After that, the House quickly passed the bipartisan Military Construction and Veterans Affairs bill (H.R. 4974) and the Legislative Branch bill (H.R. 5325). But the otherwise popular Energy and Water bill (H.R. 5055) was shelved amid a dispute over an amendment to protect gay employees of federal contractors. House leaders subsequently brought bills up under rules that restricted amendments, including on Defense (H.R. 5293).
More recently, McCarthy brought up some of the most controversial of the 12 bills as Republicans sought to position themselves for the party's convention the week of July 18. Late July 7, the House approved the Financial Services bill (H.R. 5485) carrying $1.5 billion in cuts, including for the Internal Revenue Service, on a party-line vote. Next up is the Interior-Environment bill (H.R. 5538) with more cuts and riders—including many designed to upend President Barack Obama's environmental rulemakings—that Democrats also won't support.
“With the conventions coming [and] taking so much time out of our schedule, it's made it doubly difficult to get anything done,” Rogers said.
Rogers said his focus now is on marking up the last of the 12 bills—State Foreign Operations and Labor Health and Human Services (numbers not available)—in committee before the break. Then, he said, the panel will be ready to discuss them informally with members of the Senate Appropriations Committee.
“So we will have 12 bills in each body that we can begin to compare notes on, leading to whatever comes next,” Rogers said.
Senate Democrats strongly backed the bills by Senate Appropriations Chairman Thad Cochran (R-Miss.) reflecting the $1.07 trillion cap.
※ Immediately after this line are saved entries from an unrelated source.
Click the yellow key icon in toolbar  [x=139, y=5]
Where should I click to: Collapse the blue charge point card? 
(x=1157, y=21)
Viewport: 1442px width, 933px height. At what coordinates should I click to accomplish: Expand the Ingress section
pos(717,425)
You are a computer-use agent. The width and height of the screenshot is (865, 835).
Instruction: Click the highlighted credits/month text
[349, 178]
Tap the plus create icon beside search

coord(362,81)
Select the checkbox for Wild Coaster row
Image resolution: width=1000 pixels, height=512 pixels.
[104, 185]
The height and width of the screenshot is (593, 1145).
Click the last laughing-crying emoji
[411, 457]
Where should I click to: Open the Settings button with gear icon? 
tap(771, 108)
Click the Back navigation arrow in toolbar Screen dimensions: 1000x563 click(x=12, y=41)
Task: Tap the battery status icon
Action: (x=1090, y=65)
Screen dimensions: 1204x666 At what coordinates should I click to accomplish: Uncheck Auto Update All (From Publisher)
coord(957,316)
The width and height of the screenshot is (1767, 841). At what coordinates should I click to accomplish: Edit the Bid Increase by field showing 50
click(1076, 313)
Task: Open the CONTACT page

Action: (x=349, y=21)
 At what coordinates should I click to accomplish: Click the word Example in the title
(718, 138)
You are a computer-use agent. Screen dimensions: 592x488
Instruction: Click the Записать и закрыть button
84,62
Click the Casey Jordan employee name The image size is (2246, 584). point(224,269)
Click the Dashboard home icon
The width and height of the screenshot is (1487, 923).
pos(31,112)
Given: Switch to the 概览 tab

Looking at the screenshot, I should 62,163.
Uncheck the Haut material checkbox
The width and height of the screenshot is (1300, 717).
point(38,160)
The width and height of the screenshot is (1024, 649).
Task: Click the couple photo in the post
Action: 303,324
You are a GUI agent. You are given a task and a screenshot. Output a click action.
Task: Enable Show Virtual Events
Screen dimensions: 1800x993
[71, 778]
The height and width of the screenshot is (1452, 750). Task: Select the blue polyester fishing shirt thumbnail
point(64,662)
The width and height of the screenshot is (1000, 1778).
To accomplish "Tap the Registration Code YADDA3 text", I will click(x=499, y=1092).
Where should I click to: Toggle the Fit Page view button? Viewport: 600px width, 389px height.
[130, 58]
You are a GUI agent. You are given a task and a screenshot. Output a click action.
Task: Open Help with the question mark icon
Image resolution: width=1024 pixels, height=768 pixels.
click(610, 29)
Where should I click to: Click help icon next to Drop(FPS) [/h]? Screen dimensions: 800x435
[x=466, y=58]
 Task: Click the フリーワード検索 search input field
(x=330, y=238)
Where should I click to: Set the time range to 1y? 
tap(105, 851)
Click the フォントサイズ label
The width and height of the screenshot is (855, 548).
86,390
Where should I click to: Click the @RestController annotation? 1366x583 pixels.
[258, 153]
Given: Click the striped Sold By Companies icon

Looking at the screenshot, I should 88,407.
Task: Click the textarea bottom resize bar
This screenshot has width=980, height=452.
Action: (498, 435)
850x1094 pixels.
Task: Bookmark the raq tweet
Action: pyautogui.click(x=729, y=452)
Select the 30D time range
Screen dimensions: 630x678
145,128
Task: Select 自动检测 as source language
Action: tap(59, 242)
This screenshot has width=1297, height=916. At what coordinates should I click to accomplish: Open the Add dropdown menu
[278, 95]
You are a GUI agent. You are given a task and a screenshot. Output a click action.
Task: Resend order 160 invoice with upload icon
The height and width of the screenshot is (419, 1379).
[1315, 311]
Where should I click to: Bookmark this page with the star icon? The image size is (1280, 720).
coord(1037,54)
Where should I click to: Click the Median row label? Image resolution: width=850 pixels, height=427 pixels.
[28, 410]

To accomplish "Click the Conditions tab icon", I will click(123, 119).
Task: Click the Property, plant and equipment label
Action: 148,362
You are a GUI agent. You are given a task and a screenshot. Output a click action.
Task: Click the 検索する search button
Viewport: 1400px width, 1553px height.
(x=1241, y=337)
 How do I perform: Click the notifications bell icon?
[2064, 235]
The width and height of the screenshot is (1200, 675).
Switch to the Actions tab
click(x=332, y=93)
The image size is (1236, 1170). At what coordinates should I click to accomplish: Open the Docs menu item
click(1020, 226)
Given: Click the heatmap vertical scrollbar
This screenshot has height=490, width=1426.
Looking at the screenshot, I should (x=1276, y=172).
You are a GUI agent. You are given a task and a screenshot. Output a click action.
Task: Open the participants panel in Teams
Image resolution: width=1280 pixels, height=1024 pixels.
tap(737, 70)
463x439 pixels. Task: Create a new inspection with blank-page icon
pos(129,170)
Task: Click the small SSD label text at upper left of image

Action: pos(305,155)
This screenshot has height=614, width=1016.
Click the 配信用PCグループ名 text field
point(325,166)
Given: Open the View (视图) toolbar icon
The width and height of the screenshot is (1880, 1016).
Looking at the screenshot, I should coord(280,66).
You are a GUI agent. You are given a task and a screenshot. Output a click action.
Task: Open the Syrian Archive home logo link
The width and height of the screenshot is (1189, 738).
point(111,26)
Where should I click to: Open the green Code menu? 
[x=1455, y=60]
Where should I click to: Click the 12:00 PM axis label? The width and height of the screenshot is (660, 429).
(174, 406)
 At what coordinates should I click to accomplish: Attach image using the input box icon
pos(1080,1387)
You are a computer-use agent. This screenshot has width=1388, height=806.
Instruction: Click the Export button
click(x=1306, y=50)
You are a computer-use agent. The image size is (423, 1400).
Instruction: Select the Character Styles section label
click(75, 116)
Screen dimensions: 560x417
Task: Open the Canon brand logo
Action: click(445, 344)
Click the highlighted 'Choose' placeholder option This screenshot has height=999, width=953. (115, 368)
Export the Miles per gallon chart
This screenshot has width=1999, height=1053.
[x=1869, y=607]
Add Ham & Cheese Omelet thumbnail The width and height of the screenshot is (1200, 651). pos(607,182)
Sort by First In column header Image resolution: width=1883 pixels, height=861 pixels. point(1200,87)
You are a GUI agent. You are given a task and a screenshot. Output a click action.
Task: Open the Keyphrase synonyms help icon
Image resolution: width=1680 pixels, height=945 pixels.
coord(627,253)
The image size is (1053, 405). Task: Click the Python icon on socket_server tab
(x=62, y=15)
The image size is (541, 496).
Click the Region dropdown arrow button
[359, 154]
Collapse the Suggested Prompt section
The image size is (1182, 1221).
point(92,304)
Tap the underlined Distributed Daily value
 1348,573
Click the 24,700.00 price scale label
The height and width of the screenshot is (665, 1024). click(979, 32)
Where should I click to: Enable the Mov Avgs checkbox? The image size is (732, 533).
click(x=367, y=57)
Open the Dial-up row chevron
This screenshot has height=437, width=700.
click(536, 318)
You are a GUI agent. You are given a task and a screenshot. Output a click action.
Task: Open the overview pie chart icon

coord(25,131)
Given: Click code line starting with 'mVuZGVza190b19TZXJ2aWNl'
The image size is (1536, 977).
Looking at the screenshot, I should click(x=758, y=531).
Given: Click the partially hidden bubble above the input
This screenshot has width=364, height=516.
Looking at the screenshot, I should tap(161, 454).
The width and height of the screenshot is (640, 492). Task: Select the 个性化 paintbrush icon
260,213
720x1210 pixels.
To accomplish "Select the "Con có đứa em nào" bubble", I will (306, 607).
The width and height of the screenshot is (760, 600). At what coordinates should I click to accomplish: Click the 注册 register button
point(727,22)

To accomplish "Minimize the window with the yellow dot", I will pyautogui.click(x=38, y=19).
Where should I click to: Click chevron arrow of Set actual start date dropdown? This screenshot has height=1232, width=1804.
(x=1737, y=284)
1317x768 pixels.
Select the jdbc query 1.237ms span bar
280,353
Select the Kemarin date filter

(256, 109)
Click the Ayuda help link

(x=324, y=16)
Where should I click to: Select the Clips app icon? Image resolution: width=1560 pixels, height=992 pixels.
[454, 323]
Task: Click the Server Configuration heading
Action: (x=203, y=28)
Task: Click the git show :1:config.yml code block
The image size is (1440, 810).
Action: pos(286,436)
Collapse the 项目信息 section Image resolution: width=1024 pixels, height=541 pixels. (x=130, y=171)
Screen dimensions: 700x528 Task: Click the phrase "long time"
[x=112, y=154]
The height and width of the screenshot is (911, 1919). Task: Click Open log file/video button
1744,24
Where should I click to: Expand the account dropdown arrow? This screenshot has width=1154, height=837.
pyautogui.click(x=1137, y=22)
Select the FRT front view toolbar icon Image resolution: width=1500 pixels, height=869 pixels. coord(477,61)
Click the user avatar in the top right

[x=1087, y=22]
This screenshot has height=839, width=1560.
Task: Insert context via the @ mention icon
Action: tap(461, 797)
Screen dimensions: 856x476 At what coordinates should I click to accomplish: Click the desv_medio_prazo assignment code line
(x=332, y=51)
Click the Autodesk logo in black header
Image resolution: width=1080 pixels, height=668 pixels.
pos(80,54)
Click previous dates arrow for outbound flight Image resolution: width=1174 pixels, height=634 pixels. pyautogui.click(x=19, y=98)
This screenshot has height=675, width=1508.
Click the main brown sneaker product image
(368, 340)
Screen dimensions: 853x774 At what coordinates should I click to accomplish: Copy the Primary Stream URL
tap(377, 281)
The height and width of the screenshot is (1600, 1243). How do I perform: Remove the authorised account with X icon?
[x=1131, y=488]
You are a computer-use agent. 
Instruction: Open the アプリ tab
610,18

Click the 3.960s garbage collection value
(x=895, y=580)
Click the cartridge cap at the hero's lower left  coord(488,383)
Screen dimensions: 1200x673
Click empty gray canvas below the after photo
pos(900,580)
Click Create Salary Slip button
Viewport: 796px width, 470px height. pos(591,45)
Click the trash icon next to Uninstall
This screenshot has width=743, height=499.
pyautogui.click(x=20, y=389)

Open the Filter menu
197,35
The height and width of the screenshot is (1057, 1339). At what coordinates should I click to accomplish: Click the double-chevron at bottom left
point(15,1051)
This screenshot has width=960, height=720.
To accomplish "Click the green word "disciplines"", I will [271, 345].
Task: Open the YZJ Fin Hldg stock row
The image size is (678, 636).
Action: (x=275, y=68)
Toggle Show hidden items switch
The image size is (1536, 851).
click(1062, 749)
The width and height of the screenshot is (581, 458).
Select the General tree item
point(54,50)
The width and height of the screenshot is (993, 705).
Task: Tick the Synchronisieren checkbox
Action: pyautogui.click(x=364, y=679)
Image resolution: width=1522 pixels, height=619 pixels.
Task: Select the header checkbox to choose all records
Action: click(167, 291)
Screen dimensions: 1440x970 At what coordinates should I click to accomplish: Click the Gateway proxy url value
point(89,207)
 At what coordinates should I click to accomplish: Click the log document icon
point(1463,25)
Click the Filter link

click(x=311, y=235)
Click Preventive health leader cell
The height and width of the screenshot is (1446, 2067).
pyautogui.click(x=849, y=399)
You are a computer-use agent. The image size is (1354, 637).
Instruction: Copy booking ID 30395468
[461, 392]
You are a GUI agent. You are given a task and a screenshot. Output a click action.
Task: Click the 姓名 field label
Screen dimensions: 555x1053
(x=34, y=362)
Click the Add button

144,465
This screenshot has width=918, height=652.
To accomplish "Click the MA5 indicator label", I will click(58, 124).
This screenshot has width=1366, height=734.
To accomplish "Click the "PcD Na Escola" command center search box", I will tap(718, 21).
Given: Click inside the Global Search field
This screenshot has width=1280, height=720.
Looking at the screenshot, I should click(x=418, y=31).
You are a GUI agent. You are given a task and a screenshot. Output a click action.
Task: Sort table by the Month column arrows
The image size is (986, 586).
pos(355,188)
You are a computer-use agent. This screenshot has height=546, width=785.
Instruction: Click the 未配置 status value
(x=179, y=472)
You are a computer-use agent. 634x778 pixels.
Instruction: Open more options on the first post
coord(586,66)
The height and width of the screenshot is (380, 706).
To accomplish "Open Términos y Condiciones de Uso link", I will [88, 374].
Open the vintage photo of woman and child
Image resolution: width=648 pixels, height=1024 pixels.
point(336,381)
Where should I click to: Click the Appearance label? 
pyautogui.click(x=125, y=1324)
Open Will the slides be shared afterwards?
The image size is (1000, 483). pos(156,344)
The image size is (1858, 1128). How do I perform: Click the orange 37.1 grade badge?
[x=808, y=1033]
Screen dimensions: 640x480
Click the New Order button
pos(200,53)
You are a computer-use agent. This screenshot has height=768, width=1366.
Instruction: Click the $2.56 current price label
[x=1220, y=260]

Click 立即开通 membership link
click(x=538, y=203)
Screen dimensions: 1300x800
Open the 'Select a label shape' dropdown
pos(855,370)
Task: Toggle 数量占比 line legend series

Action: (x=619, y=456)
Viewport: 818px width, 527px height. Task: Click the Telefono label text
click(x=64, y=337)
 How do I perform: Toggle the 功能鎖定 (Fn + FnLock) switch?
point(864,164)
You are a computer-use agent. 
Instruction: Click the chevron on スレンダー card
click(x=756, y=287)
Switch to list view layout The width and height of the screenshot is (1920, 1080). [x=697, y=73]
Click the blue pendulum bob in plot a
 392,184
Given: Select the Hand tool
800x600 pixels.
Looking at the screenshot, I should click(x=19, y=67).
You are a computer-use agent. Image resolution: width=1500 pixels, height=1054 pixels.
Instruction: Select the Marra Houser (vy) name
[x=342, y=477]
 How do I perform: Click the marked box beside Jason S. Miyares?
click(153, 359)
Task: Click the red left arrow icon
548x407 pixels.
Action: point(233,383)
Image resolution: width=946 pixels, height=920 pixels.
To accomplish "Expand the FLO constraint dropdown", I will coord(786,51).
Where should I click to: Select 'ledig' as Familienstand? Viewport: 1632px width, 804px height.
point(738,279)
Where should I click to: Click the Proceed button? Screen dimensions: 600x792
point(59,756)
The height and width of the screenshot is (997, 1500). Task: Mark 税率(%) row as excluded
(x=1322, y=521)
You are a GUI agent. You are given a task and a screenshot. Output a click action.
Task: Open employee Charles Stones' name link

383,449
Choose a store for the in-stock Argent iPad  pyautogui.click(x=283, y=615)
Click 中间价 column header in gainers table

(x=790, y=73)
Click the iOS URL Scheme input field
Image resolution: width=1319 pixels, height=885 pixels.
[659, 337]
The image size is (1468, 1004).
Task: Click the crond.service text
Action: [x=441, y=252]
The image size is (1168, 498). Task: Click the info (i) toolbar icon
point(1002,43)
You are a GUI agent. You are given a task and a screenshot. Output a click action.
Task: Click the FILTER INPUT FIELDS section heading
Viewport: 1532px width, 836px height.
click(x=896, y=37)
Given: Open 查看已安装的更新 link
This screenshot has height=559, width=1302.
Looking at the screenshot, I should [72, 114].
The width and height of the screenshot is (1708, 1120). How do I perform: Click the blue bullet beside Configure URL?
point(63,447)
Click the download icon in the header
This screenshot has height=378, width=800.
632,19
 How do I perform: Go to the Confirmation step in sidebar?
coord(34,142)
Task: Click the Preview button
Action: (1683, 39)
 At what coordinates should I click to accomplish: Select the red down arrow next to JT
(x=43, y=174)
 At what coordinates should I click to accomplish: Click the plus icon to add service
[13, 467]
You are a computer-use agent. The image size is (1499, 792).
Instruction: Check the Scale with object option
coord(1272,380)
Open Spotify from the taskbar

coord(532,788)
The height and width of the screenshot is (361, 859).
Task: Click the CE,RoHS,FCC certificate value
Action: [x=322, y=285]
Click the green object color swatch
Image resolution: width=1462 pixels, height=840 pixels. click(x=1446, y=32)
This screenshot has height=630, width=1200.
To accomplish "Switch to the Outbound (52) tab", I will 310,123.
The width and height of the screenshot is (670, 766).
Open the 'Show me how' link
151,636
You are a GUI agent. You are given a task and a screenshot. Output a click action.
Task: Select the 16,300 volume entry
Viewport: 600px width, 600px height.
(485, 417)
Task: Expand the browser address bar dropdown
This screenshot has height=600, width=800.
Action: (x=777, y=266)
They also supported McConnell's plan to pass Milcon-VA and Transportation, Housing, and Urban Development as a package (H.R. 2577) and use that to carry $1.1 billion in funds to combat the Zika virus threat. Also drawing bipartisan support was the Energy and Water bill (H.R. 2028).
But McConnell delayed work on Defense, and the Commerce-Justice-Science bill (H.R. 2578) he brought up instead was shelved once it ran aground over gun-related amendments. Democrats then balked when they saw House Republicans insert into the House-Senate Milcon-VA conference report riders targeting Planned Parenthood, promoting the Confederate flag, and more.
Minority Leader Harry Reid (D-Nev.) said Democrats now fear a similar scenario would play out if they agreed to pass the Defense bill and it moved to conference. As a result, Democrats opposed McConnell's motion to start work on Defense late July 7. The vote was 50-44, with McConnell getting far fewer than the required 60 votes.
Reid said Democrats wanted—and didn't receive—assurances that Defense wouldn't be increased by another $18 billion while non-defense was frozen. Other Democrats said they fear Republican leaders could work to enact stand-alone Milcon-VA and Defense bills that appeal to their core constituencies but then use a CR to fund the rest of the government.
“We all know what they’re trying to do here,” Reid said. “[T]he appropriations process will be wiped out and we’ll be at the mercy of the Republicans in some form or fashion. We’ll have the Defense bill done. Everything else will be pushed away someplace else.”